REQUIRED WORK
Output the data word for word, dropping every image.

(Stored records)
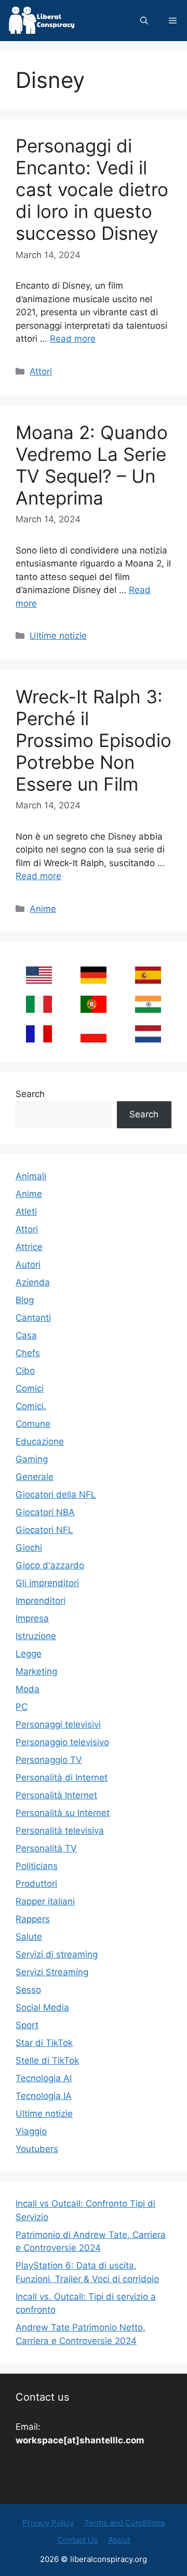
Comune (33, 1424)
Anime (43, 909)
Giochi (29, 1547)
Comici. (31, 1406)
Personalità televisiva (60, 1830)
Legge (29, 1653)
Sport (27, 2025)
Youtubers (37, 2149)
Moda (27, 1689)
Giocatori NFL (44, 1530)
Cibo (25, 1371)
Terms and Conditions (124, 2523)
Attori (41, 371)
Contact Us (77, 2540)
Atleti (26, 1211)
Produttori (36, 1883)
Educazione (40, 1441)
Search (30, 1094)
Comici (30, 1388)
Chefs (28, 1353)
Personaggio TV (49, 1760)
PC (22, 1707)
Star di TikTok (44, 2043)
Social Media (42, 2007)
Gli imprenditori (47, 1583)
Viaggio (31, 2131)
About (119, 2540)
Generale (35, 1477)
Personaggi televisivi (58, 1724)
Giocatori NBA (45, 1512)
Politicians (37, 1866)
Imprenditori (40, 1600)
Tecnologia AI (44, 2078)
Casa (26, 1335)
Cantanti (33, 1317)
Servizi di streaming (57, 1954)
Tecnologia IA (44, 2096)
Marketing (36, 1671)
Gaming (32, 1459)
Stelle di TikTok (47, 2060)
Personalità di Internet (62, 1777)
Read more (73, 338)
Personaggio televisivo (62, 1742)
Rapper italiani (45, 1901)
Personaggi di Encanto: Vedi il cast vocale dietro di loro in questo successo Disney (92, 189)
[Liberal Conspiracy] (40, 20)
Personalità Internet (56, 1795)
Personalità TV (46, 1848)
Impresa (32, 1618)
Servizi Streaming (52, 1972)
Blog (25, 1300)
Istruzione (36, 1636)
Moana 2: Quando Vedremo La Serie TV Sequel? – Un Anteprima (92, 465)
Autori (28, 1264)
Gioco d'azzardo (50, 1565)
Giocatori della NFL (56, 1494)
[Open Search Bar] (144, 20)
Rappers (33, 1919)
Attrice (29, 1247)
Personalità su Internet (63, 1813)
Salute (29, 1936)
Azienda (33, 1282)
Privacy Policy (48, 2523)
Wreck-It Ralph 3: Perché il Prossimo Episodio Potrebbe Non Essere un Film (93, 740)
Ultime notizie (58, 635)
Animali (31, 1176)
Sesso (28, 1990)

RESPONSE BOX
Comune (33, 1424)
Anime (43, 909)
Giochi (29, 1547)
Comici. (31, 1406)
Personalità televisiva (60, 1830)
Legge (29, 1653)
Sport (27, 2025)
Youtubers (37, 2149)
Moda (27, 1689)
Giocatori NFL (44, 1530)
Cibo (25, 1371)
Terms and Conditions (124, 2523)
Attori (41, 371)
Contact Us (77, 2540)
Atleti (26, 1211)
Produttori (36, 1883)
Educazione (40, 1441)
Search (30, 1094)
Comici (30, 1388)
Chefs (28, 1353)
Personaggio TV (49, 1760)
PC (22, 1707)
Star di TikTok (44, 2043)
Social Media (42, 2007)
Gli imprenditori (47, 1583)
Viaggio (31, 2131)
About (119, 2540)
Generale (35, 1477)
Personaggi televisivi (58, 1724)
Giocatori NBA (45, 1512)
Politicians (37, 1866)
Imprenditori (40, 1600)
Tecnologia AI (44, 2078)
Casa (26, 1335)
Cantanti (33, 1317)
Servizi di streaming (57, 1954)
Tecnologia IA (44, 2096)
Marketing (36, 1671)
Gaming (32, 1459)
Stelle di TikTok (47, 2060)
Personalità di Internet (62, 1777)
Read more (73, 338)
Personaggio televisivo (62, 1742)
Rapper italiani (45, 1901)
Personaggi di Encanto: Vedi il cast vocale dietro di loro in questo successo Disney (92, 189)
[Liberal Conspiracy] (40, 20)
Personalità Internet (56, 1795)
Personalità TV (46, 1848)
Impresa (32, 1618)
Servizi Streaming (52, 1972)
Blog (25, 1300)
Istruzione (36, 1636)
Moana 2: Quando Vedremo La Serie TV Sequel? – Un Anteprima (92, 465)
Autori (28, 1264)
Gioco d'azzardo (50, 1565)
Giocatori della NFL (56, 1494)
[Open Search Bar] (144, 20)
Rappers (33, 1919)
Attrice (29, 1247)
Personalità su Internet (63, 1813)
Salute (29, 1936)
Azienda (33, 1282)
Privacy Policy (48, 2523)
Wreck-It Ralph 3: Perché il Prossimo Episodio Potrebbe Non Essere un Film (93, 740)
Ultime notizie (58, 635)
Animali (31, 1176)
Sesso (28, 1990)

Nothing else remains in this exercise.